The head and shoulders is a common technical analysis pattern that usually appears in an upward trend, indicating that prices may reverse and fall.
Simply put, from a technical pattern perspective, the head and shoulders chart pattern looks like a human head and two shoulders.
The appearance of the head and shoulder pattern indicates that market sentiment may shift from buyers to sellers, and prices may fall.
So, what kind of technical chart pattern can we call the head and shoulders?
In general, this technical pattern has three obvious characteristics:
1. Three peaks: There will be three peaks on the chart, with the middle peak higher and the peaks on both sides relatively lower. The middle peak is called the head, and the lower peaks on both sides are called the shoulders.
2. Neckline: The horizontal line connecting the bottom of the shoulders is called the neckline, which is an important support line. When the price breaks through the neckline, it may mean that the trend will change.
3. Volume: The head and shoulders pattern is usually accompanied by changes in volume. When the head is formed, the volume is usually high, while when the shoulders are formed, the volume is relatively low.
Observing the head and shoulders pattern is important for predicting price reversals.
Here are two examples to help you better understand this pattern:
1. In 2016, Coca-Cola (KO) formed a head and shoulder pattern, indicating that bearish forces in the market were strengthening.

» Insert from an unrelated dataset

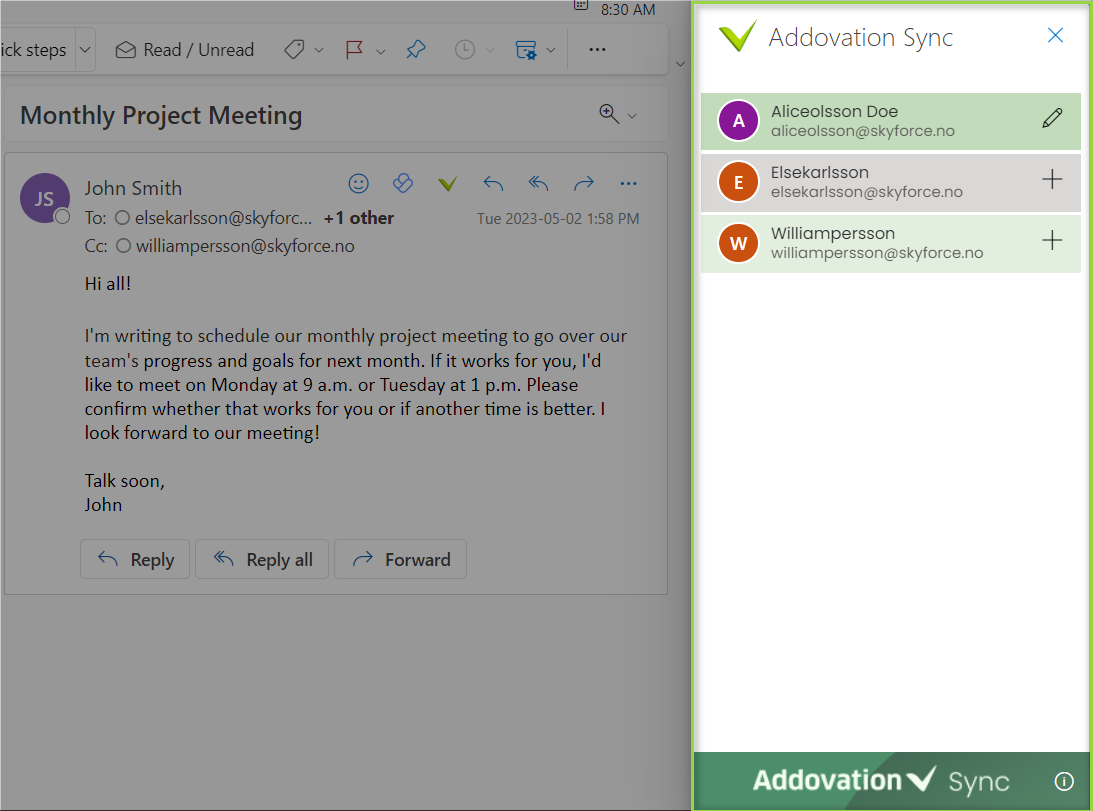The height and width of the screenshot is (811, 1093).
Task: Click the info icon in Addovation footer
Action: [x=1064, y=781]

Subsequently, Coca-Cola's stock price fell from $47 to around $36, down nearly 23%.
2. In 2012, McDonald's (MCD) formed a head and shoulders pattern, indicating that the market was gradually turning from a bull market to a bear market. Subsequently, McDonald's stock price fell all the way.

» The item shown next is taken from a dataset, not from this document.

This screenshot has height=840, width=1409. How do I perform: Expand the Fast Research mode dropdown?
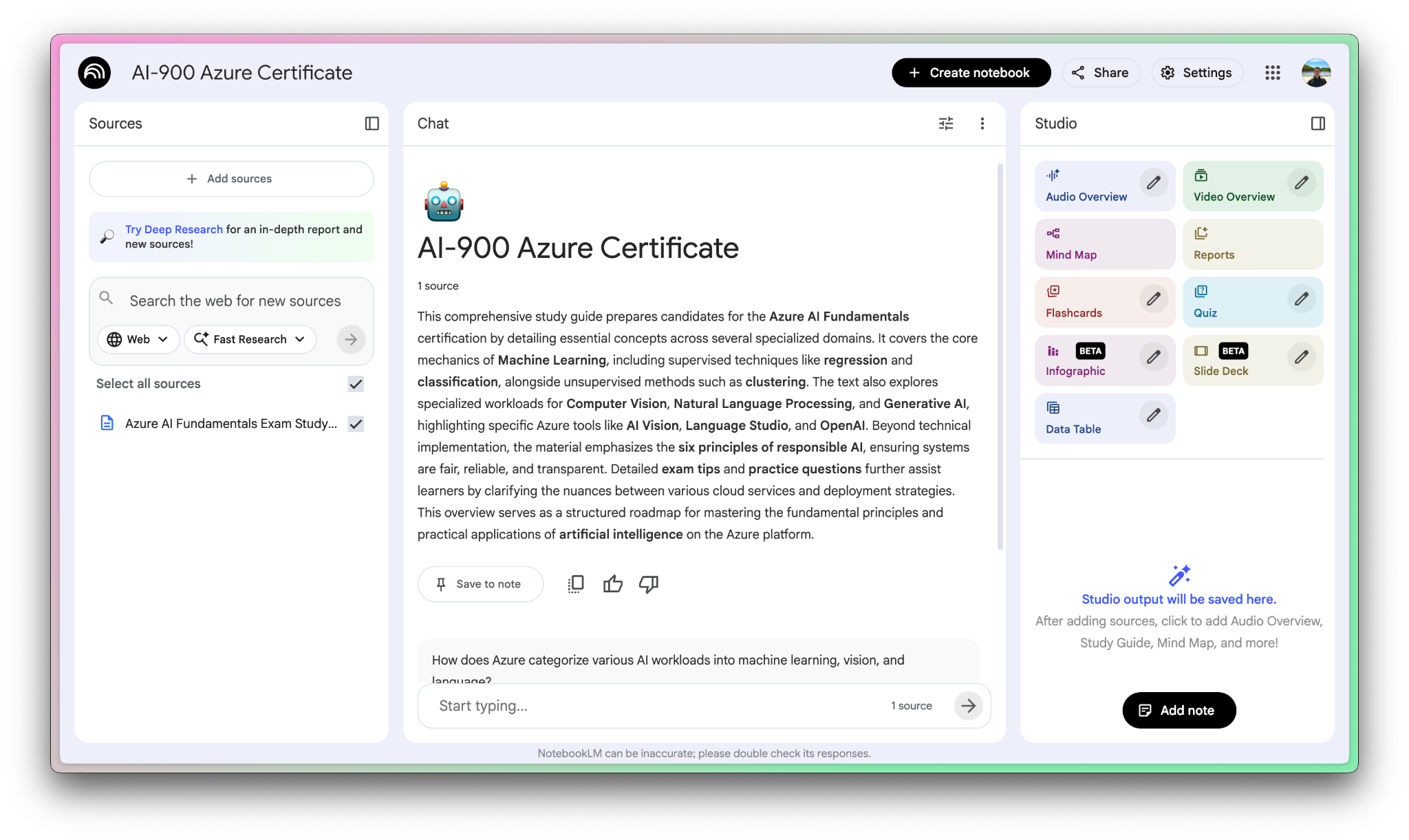(x=250, y=339)
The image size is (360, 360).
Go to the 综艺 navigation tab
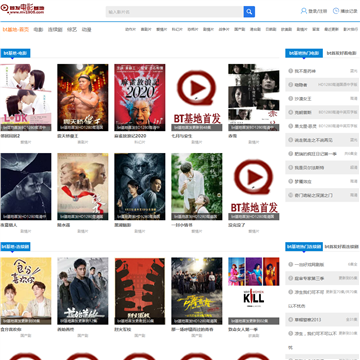72,29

After understanding the above cases, you should also note the following points:
1. Confirm the validity of the pattern:
The appearance of the head and shoulders pattern alone is not enough to confirm a price reversal. You should also wait for the price to break through the neckline to confirm the validity of the pattern. Note that breaking through the neckline may indicate the start of a downward trend.
2. Combine other technical indicators and fundamentals:
Relying solely on the head and shoulders pattern to make investment decisions may not be reliable enough. You should analyze using other technical indicators such as trend lines, support and resistance levels, and comprehensively consider the market environment and fundamentals such as company performance, industry trends, and market sentiment.
3. Pay attention to the time span of the pattern:
The head and shoulders pattern may take some time to form, so investors should pay attention to the time span and cycle of the pattern. Patterns with longer time spans may be more valid.